══ Entries provided
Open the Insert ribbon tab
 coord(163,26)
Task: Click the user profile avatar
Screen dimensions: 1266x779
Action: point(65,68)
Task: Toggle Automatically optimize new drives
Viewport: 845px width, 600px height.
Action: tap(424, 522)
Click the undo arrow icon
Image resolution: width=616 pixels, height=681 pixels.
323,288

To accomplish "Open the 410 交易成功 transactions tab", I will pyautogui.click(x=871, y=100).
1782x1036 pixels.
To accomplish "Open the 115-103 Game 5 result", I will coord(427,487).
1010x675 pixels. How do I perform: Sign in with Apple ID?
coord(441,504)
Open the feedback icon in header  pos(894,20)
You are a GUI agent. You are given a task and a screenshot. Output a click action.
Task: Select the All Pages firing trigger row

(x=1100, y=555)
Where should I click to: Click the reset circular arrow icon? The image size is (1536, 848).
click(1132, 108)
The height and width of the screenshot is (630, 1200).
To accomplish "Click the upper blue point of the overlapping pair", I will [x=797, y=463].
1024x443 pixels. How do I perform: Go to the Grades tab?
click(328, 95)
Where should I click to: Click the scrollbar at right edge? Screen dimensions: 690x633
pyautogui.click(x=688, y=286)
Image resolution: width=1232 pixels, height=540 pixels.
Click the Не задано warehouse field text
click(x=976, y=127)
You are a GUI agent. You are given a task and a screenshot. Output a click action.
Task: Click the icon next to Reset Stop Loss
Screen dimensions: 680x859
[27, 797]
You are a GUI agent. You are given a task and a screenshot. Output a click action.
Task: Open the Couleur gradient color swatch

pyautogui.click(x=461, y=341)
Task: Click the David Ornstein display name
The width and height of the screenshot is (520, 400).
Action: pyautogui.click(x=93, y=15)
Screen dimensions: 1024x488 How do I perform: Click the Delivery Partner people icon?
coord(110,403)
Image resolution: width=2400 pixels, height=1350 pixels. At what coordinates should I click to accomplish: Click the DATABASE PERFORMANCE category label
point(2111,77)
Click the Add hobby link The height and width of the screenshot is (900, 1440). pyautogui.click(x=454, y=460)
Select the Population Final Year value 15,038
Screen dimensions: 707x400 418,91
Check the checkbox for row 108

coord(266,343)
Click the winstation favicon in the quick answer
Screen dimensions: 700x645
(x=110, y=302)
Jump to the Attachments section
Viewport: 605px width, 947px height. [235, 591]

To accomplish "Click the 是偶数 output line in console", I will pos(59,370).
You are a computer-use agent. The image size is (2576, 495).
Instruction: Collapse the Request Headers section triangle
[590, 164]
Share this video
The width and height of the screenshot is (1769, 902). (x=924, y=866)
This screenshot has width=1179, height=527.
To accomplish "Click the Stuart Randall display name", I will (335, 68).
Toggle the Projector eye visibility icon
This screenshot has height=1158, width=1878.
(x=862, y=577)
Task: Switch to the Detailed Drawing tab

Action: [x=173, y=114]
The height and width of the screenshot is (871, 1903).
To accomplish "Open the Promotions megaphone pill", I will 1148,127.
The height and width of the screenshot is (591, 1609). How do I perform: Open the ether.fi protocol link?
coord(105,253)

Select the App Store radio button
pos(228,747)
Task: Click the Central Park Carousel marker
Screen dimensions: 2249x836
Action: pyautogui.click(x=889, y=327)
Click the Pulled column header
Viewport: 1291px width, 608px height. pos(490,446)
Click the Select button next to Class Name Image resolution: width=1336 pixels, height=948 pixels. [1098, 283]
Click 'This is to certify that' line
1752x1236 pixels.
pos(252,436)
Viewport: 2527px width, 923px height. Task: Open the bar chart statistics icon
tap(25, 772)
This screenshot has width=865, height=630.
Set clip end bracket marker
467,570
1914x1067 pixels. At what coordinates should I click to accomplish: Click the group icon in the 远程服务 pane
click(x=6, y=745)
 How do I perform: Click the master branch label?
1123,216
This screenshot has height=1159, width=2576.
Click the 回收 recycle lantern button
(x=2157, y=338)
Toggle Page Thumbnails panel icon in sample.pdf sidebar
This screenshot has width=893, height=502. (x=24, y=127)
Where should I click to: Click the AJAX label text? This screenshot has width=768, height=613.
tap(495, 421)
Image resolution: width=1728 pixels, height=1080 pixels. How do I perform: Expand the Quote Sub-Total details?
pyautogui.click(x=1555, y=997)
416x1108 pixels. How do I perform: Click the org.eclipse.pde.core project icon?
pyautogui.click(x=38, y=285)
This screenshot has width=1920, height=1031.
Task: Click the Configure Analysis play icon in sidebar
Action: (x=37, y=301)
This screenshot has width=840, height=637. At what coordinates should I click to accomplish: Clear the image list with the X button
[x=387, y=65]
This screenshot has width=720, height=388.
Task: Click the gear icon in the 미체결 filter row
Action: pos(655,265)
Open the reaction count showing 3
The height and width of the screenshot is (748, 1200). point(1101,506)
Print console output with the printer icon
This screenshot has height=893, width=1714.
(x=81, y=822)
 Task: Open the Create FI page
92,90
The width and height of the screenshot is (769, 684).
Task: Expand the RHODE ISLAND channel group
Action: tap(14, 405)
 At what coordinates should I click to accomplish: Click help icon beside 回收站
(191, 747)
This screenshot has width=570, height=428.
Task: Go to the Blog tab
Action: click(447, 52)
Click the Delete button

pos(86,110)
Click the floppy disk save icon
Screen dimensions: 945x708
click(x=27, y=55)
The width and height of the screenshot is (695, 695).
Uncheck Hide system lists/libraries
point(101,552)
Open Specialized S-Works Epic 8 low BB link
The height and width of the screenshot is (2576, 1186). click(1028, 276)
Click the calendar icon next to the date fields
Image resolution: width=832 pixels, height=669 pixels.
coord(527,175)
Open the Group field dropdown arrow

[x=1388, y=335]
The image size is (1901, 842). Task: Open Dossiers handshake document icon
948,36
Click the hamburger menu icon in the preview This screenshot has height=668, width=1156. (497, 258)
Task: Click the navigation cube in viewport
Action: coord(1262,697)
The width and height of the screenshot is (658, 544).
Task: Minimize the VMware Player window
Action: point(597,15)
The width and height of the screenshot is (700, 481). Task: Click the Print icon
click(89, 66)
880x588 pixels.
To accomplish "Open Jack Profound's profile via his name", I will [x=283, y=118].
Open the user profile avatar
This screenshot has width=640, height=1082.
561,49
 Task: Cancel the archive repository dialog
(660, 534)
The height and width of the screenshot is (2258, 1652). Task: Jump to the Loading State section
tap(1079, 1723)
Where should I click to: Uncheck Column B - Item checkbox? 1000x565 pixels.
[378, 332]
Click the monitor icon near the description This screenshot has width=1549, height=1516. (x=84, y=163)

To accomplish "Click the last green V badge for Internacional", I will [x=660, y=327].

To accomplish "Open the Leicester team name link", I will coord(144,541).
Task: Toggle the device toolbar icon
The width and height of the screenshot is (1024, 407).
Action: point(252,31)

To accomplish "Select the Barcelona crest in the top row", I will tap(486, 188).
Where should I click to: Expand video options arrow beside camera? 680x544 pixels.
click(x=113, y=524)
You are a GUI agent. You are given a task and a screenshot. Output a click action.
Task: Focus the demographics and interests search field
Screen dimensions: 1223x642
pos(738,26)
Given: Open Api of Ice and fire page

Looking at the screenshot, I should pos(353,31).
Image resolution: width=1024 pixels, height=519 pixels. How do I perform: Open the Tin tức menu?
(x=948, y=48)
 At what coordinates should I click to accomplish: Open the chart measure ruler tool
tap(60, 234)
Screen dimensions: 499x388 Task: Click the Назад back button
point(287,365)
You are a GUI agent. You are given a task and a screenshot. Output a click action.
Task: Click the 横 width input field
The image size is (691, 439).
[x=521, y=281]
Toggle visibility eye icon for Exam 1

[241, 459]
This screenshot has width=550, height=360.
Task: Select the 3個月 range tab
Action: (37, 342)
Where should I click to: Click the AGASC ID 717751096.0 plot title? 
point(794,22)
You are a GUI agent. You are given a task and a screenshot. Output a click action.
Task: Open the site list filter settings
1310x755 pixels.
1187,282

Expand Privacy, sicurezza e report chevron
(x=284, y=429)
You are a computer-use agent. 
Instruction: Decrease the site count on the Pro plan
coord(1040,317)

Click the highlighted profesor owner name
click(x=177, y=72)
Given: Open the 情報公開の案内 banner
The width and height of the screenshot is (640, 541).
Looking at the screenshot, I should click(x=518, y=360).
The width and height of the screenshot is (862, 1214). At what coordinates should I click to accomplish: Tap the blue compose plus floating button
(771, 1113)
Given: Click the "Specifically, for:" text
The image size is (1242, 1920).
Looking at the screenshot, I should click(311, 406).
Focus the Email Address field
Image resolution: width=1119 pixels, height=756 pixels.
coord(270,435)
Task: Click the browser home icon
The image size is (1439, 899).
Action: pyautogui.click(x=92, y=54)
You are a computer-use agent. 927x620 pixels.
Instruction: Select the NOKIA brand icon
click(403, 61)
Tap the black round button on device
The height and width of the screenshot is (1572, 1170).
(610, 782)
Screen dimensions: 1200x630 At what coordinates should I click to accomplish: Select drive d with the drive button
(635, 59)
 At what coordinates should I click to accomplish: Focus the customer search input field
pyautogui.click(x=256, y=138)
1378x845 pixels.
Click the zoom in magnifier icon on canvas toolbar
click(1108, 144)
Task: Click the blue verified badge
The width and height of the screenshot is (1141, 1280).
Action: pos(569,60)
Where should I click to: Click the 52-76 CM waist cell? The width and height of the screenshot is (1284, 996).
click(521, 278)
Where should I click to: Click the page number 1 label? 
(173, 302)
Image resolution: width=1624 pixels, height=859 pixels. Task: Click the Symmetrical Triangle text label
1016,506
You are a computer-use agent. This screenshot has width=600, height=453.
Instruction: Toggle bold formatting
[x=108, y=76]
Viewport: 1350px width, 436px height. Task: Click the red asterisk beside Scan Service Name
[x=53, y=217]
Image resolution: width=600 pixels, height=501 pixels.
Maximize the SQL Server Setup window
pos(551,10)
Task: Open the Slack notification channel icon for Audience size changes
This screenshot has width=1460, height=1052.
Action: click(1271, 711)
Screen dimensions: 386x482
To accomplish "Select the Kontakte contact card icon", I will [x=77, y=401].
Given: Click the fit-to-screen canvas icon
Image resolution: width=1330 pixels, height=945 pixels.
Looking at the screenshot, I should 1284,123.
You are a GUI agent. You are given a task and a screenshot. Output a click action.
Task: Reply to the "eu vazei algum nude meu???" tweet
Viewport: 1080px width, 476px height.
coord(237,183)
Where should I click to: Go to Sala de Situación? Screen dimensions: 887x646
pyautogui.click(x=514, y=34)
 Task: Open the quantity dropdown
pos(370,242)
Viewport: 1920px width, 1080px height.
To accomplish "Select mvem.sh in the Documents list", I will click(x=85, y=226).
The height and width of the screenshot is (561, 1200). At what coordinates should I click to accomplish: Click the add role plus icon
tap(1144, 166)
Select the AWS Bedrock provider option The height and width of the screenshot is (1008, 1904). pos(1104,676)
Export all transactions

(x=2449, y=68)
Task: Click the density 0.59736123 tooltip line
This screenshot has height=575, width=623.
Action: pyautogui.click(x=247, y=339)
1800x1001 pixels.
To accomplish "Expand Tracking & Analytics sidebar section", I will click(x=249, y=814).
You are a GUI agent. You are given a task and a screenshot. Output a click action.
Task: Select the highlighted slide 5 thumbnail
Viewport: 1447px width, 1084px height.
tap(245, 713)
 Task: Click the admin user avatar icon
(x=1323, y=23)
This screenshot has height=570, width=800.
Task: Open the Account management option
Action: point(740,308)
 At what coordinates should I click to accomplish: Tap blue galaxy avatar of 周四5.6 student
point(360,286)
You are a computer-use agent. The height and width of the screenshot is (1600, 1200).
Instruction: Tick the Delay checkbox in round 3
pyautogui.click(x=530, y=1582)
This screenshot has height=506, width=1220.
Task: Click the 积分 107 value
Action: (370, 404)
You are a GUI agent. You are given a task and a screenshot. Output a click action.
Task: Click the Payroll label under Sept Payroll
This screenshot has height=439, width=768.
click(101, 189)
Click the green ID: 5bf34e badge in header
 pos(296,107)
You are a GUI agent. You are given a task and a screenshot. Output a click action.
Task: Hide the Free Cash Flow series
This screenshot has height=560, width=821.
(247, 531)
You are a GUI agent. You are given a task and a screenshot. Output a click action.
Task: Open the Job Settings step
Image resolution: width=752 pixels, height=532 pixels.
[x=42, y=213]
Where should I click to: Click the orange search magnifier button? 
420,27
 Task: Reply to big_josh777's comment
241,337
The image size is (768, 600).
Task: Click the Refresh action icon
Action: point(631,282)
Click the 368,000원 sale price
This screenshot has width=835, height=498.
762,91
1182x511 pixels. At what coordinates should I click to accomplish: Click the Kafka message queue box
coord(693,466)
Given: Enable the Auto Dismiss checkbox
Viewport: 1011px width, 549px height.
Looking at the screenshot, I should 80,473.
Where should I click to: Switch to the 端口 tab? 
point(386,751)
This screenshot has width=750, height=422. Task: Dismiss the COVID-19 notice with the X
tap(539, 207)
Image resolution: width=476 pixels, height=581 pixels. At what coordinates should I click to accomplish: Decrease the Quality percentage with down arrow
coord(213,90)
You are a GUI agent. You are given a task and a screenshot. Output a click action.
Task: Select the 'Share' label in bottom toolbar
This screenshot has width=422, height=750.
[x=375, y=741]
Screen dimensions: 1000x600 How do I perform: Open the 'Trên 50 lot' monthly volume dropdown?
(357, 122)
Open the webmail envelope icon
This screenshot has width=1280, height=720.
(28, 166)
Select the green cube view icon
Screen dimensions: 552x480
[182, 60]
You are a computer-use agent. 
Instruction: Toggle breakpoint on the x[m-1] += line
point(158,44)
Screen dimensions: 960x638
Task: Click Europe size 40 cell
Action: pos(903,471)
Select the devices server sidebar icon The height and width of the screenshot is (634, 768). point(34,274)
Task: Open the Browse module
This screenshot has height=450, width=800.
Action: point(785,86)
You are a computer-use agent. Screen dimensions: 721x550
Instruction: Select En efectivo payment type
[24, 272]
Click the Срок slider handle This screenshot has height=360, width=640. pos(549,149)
════
(Exercise instructions): Reply with the count alone: how many lines of the records contain the string "display"?

(Answer space): 2